Roger Federer e Kevin Anderson (foto Tonelli)
Giù di morale, ma anche e soprattutto molto lucido nella sua disamina. Roger Federer analizza con la consueta sincerità il ko a sorpresa nei quarti di Wimbledon contro Kevin Anderson. "All'inizio del match mi sentivo proprio bene, eppure le cose non sono andate come speravo" - ammette il 36enne campione svizzero parlando ai media dopo il match- "Non so se si è trattato di problemi al servizio o di altro: posso dire che non avevo le certezze e le forze che speravo in alcune fasi del match.
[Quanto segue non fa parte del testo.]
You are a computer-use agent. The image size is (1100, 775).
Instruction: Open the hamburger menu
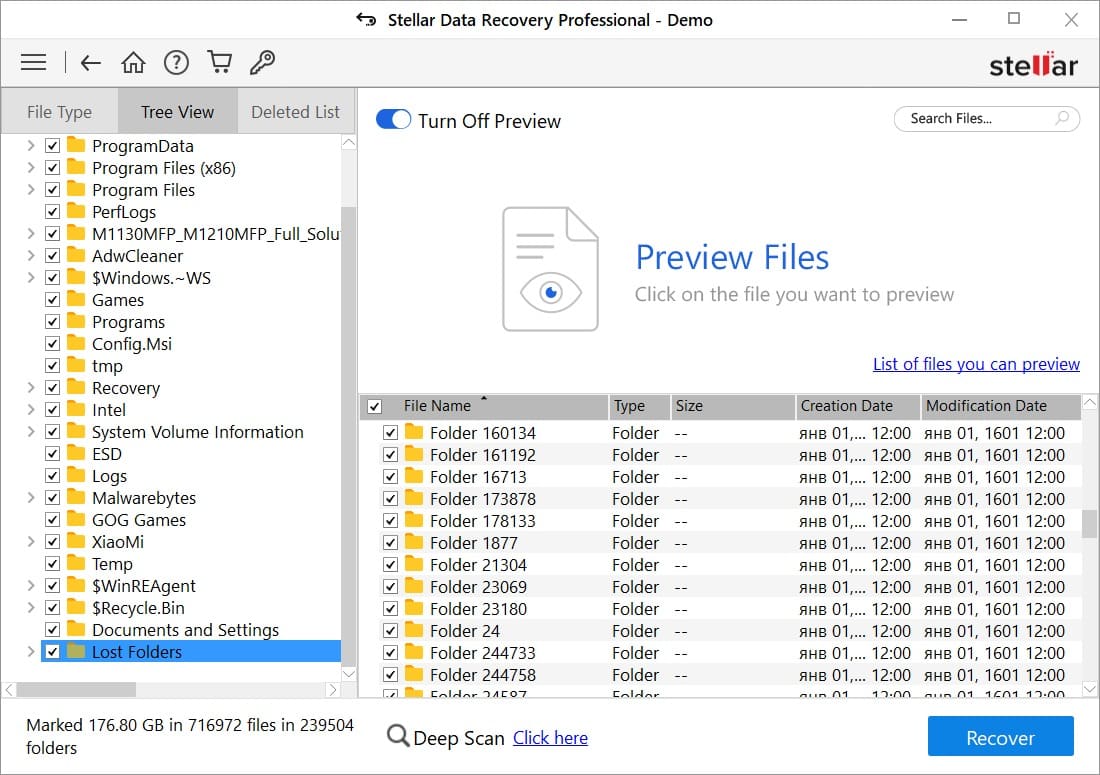coord(33,62)
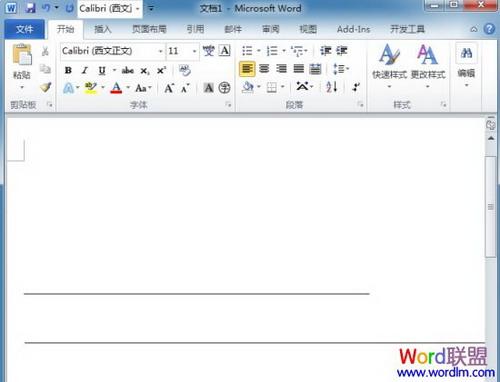
Task: Select the Sort A-Z icon
Action: coord(332,87)
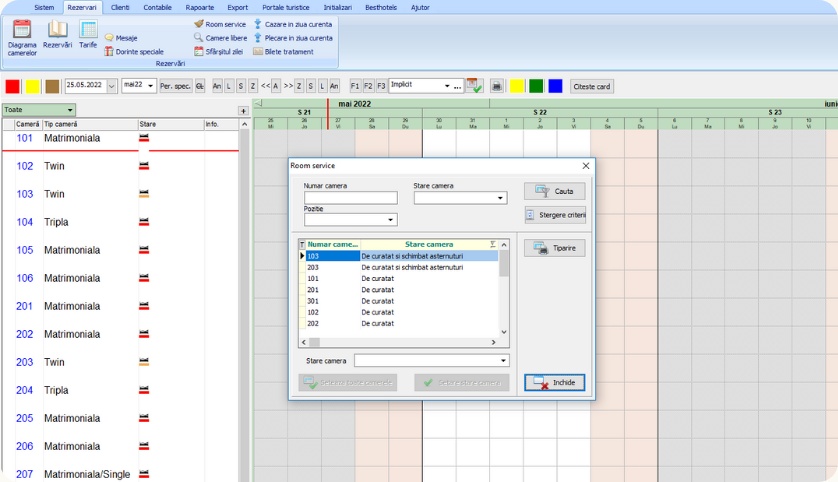Click Cazare in ziua curenta
The width and height of the screenshot is (838, 482).
(294, 23)
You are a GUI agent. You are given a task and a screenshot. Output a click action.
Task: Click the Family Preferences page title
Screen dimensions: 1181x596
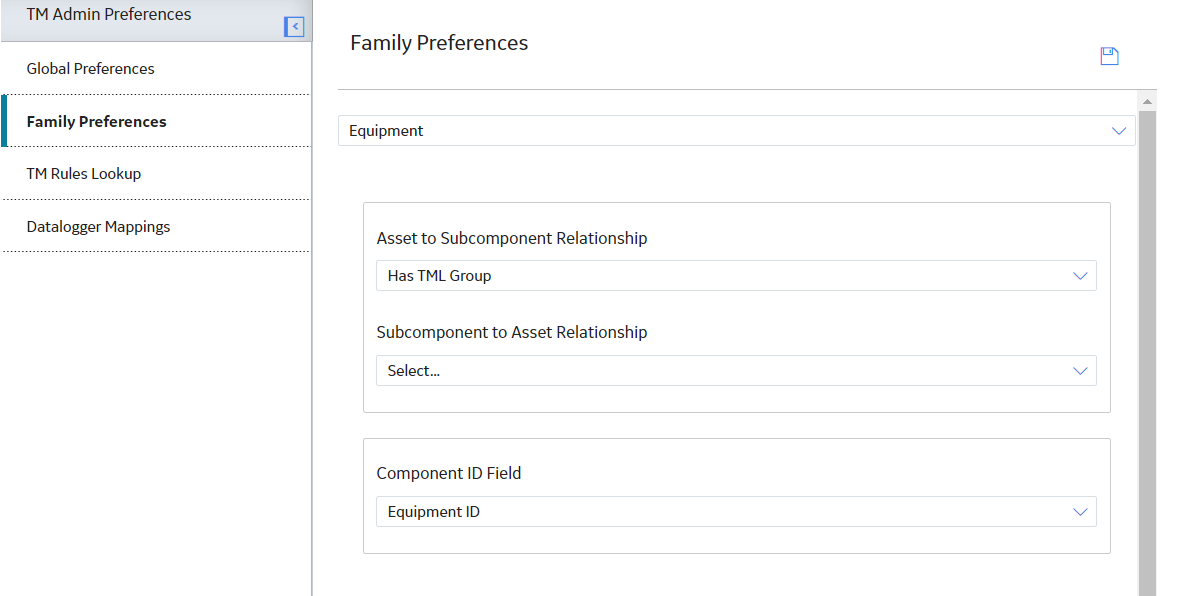tap(439, 43)
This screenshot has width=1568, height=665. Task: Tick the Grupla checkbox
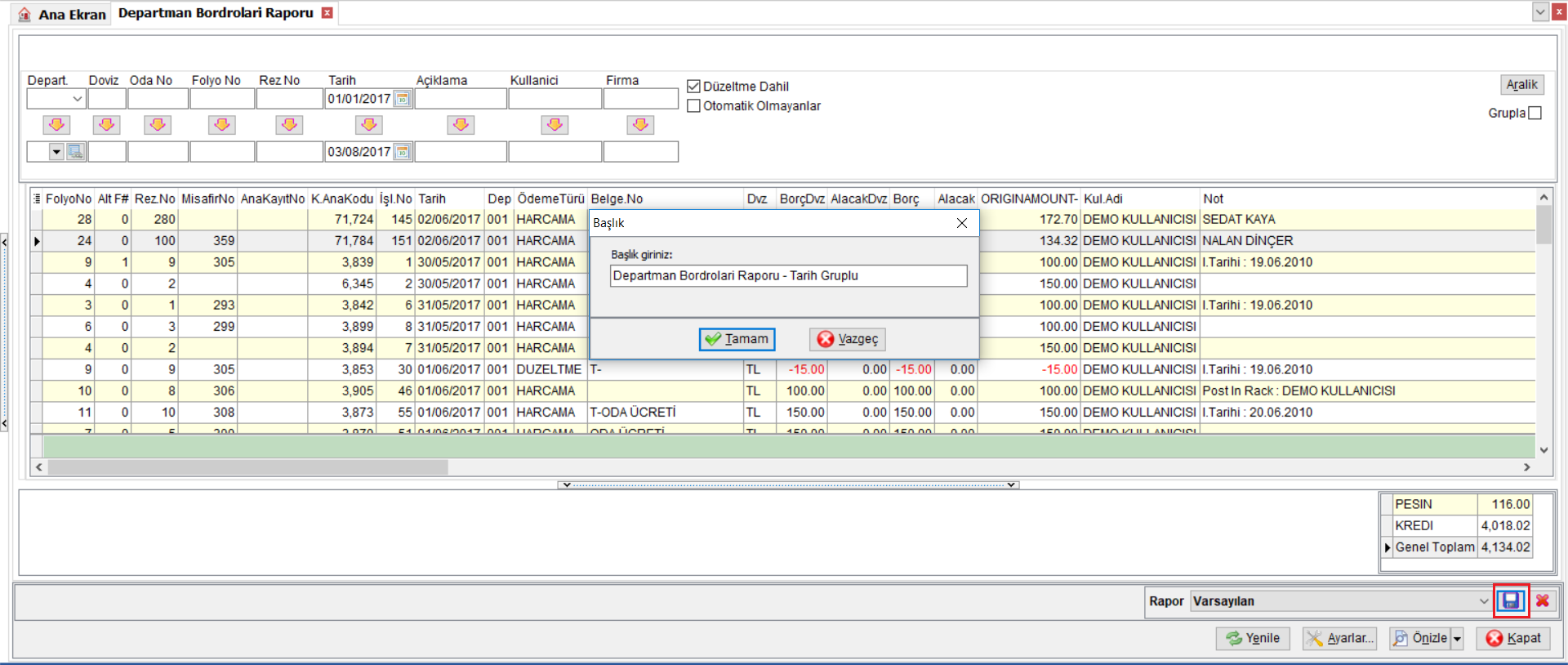pyautogui.click(x=1535, y=113)
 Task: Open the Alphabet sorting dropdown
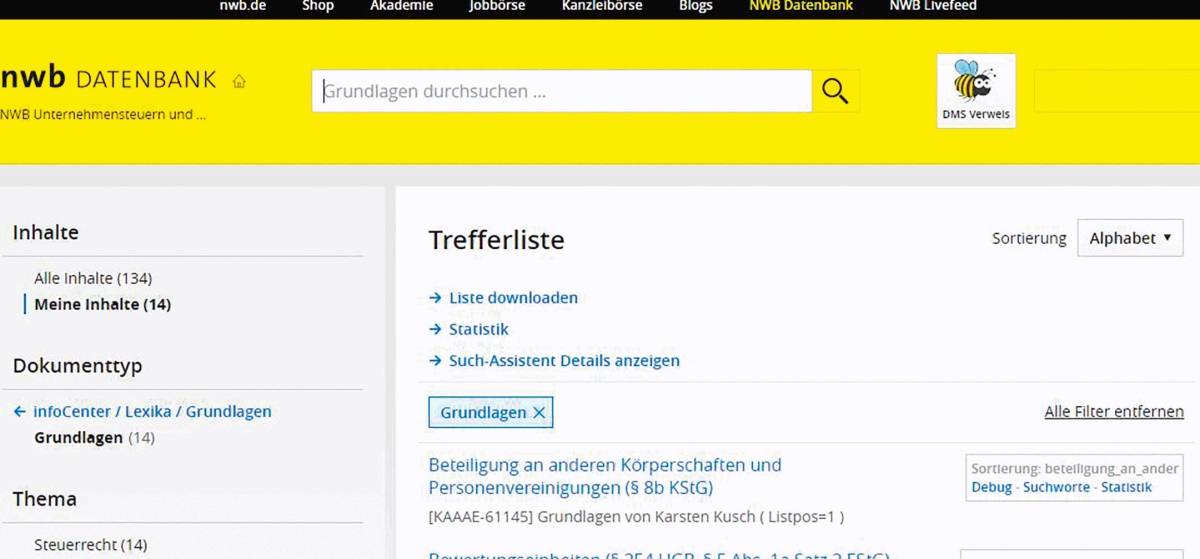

Alcune cose non venivano nel migliore dei modi: ero negativo soprattutto durante diversi giochi nel quinto set".

Nonostante l'amarezza, King Roger si sforza di guardare avanti. "Non è stato di certo uno dei giorni migliori della mia carriera, questo sì" - riconosce il fuoriclasse di Basilea - "Non so quanto ci vorrà per superare questo ko, forse mezzora o molto di più. L'obiettivo è tornare il prossimo anno. Sono deluso adesso ma sono altrettanto sicuro che ci riproverà. Il campo 1 invece del Centrale? Non credo che questo abbia influito nel match. Le sconfitte fanno sempre un po' male ma è sempre bello essere qui a Wimbledon, per me e per la mia famiglia. Nel primo set, ripeto, mi sentivo veramente bene ma poi, man mano che la sfida andava avanti, ho capito che non riuscivo a fare cose positive per mettere in difficoltà Kevin Anderson. Complimenti a lui", ha aggiunto Federer.